RECORDS =
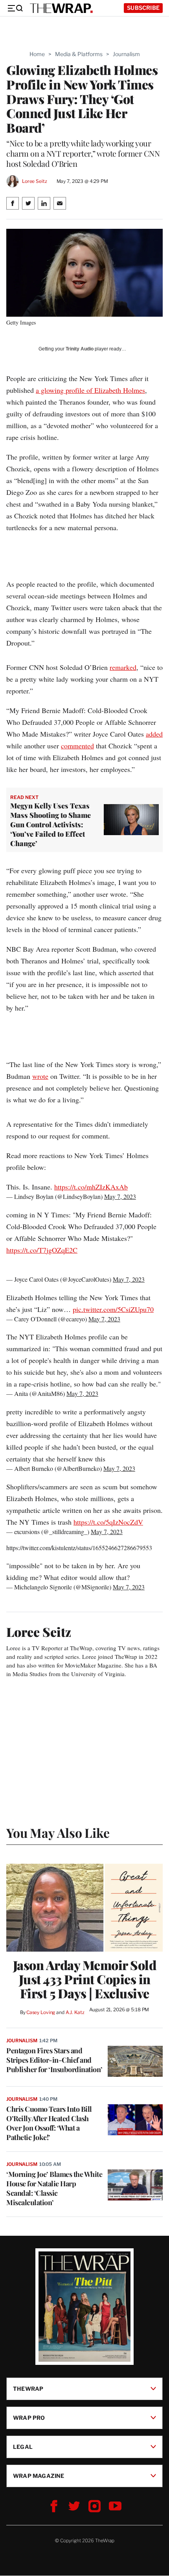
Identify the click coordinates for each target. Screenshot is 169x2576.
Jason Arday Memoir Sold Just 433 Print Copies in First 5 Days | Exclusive (84, 1979)
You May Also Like (58, 1832)
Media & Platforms (79, 54)
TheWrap (28, 2388)
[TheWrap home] (61, 8)
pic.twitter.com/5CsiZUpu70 (113, 1309)
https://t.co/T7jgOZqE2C (41, 1250)
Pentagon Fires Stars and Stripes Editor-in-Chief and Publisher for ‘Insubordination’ (54, 2060)
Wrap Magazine (38, 2475)
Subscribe (143, 7)
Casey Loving (40, 2012)
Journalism (126, 54)
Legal (23, 2446)
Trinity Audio (80, 349)
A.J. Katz (75, 2012)
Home (37, 54)
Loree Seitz (34, 181)
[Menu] (15, 8)
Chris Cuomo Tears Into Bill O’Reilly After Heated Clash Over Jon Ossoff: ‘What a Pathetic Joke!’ (49, 2123)
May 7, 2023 (120, 1196)
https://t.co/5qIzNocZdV (108, 1522)
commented (77, 745)
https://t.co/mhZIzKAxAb (91, 1186)
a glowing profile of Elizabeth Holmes (90, 390)
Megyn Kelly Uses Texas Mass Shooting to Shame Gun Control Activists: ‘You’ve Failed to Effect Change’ (50, 824)
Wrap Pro (29, 2417)
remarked (123, 667)
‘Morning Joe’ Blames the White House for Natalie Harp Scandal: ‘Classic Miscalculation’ (54, 2188)
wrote (40, 1076)
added (154, 734)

WORK ORDER = Every line, from the one holding "Casey Loving (40, 2012)" through the last line of the material above, should be transcribed exactly, and no line outside that range.

SOLUTION TO THE PROBLEM =
Casey Loving (40, 2012)
Journalism (126, 54)
Legal (23, 2446)
Trinity Audio (80, 349)
A.J. Katz (75, 2012)
Home (37, 54)
Loree Seitz (34, 181)
[Menu] (15, 8)
Chris Cuomo Tears Into Bill O’Reilly After Heated Clash Over Jon Ossoff: ‘What a Pathetic Joke!’ (49, 2123)
May 7, 2023 (120, 1196)
https://t.co/5qIzNocZdV (108, 1522)
commented (77, 745)
https://t.co/mhZIzKAxAb (91, 1186)
a glowing profile of Elizabeth Holmes (90, 390)
Megyn Kelly Uses Texas Mass Shooting to Shame Gun Control Activists: ‘You’ve Failed to Effect Change’ (50, 824)
Wrap Pro (29, 2417)
remarked (123, 667)
‘Morning Joe’ Blames the White House for Natalie Harp Scandal: ‘Classic Miscalculation’ (54, 2188)
wrote (40, 1076)
added (154, 734)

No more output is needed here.